begin Exercise materials
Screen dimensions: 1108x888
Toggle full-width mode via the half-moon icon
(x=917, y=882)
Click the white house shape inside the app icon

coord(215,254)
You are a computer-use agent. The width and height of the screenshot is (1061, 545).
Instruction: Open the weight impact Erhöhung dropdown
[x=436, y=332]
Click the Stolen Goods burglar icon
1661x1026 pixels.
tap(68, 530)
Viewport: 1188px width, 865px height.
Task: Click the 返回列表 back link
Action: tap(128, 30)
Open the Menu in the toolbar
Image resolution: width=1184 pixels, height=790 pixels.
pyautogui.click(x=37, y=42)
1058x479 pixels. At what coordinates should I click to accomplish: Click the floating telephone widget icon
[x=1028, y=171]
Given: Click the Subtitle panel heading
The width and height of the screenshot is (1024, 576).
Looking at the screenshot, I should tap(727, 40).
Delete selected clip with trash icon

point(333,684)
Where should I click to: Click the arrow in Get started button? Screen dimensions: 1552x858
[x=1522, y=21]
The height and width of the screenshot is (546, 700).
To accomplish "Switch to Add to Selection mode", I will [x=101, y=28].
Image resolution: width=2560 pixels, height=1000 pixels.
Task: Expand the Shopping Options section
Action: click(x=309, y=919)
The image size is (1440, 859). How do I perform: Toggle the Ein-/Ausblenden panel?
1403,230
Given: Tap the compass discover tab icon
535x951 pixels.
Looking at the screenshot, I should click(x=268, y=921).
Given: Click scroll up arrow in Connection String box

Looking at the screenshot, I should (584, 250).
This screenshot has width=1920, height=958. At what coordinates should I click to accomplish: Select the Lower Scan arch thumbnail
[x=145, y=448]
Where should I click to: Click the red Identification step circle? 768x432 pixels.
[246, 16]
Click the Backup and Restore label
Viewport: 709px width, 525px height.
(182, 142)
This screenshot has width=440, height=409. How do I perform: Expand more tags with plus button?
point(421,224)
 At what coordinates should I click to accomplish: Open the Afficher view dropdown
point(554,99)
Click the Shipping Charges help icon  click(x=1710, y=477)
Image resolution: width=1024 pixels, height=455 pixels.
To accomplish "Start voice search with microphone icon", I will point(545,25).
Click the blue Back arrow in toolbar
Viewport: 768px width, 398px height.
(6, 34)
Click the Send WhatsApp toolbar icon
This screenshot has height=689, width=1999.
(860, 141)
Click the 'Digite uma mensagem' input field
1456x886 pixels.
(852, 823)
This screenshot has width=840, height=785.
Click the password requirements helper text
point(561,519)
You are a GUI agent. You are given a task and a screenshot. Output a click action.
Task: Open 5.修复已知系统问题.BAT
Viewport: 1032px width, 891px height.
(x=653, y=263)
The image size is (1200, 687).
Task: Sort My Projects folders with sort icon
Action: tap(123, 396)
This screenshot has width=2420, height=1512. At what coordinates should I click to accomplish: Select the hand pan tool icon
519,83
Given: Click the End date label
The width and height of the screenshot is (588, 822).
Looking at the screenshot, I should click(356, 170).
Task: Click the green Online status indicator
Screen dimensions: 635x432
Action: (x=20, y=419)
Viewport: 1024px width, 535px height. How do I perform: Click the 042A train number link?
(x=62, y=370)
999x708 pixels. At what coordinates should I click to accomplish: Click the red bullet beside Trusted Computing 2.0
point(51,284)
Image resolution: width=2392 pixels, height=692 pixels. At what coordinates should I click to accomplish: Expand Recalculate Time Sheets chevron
end Exercise materials
__Required work__: Rewrite all of the records above, changing "Screen dimensions" to "Display size" and keeping everything else the same.

__Result for this exercise__:
Display size: 1108x888
Toggle full-width mode via the half-moon icon
(x=917, y=882)
Click the white house shape inside the app icon

coord(215,254)
You are a computer-use agent. The width and height of the screenshot is (1061, 545).
Instruction: Open the weight impact Erhöhung dropdown
[x=436, y=332]
Click the Stolen Goods burglar icon
1661x1026 pixels.
tap(68, 530)
Viewport: 1188px width, 865px height.
Task: Click the 返回列表 back link
Action: tap(128, 30)
Open the Menu in the toolbar
Image resolution: width=1184 pixels, height=790 pixels.
pyautogui.click(x=37, y=42)
1058x479 pixels. At what coordinates should I click to accomplish: Click the floating telephone widget icon
[x=1028, y=171]
Given: Click the Subtitle panel heading
The width and height of the screenshot is (1024, 576).
Looking at the screenshot, I should tap(727, 40).
Delete selected clip with trash icon

point(333,684)
Where should I click to: Click the arrow in Get started button? Display size: 1552x858
[x=1522, y=21]
The height and width of the screenshot is (546, 700).
To accomplish "Switch to Add to Selection mode", I will [x=101, y=28].
Image resolution: width=2560 pixels, height=1000 pixels.
Task: Expand the Shopping Options section
Action: click(x=309, y=919)
The image size is (1440, 859). How do I perform: Toggle the Ein-/Ausblenden panel?
1403,230
Given: Tap the compass discover tab icon
535x951 pixels.
Looking at the screenshot, I should click(x=268, y=921).
Given: Click scroll up arrow in Connection String box

Looking at the screenshot, I should (584, 250).
This screenshot has width=1920, height=958. At what coordinates should I click to accomplish: Select the Lower Scan arch thumbnail
[x=145, y=448]
Where should I click to: Click the red Identification step circle? 768x432 pixels.
[246, 16]
Click the Backup and Restore label
Viewport: 709px width, 525px height.
(182, 142)
This screenshot has width=440, height=409. How do I perform: Expand more tags with plus button?
point(421,224)
 At what coordinates should I click to accomplish: Open the Afficher view dropdown
point(554,99)
Click the Shipping Charges help icon  click(x=1710, y=477)
Image resolution: width=1024 pixels, height=455 pixels.
To accomplish "Start voice search with microphone icon", I will point(545,25).
Click the blue Back arrow in toolbar
Viewport: 768px width, 398px height.
(6, 34)
Click the Send WhatsApp toolbar icon
This screenshot has height=689, width=1999.
(860, 141)
Click the 'Digite uma mensagem' input field
1456x886 pixels.
(852, 823)
This screenshot has width=840, height=785.
Click the password requirements helper text
point(561,519)
You are a GUI agent. You are given a task and a screenshot. Output a click action.
Task: Open 5.修复已知系统问题.BAT
Viewport: 1032px width, 891px height.
(x=653, y=263)
The image size is (1200, 687).
Task: Sort My Projects folders with sort icon
Action: tap(123, 396)
This screenshot has width=2420, height=1512. At what coordinates should I click to accomplish: Select the hand pan tool icon
519,83
Given: Click the End date label
The width and height of the screenshot is (588, 822).
Looking at the screenshot, I should click(356, 170).
Task: Click the green Online status indicator
Display size: 635x432
Action: (x=20, y=419)
Viewport: 1024px width, 535px height. How do I perform: Click the 042A train number link?
(x=62, y=370)
999x708 pixels. At what coordinates should I click to accomplish: Click the red bullet beside Trusted Computing 2.0
point(51,284)
Image resolution: width=2392 pixels, height=692 pixels. At what coordinates should I click to accomplish: Expand Recalculate Time Sheets chevron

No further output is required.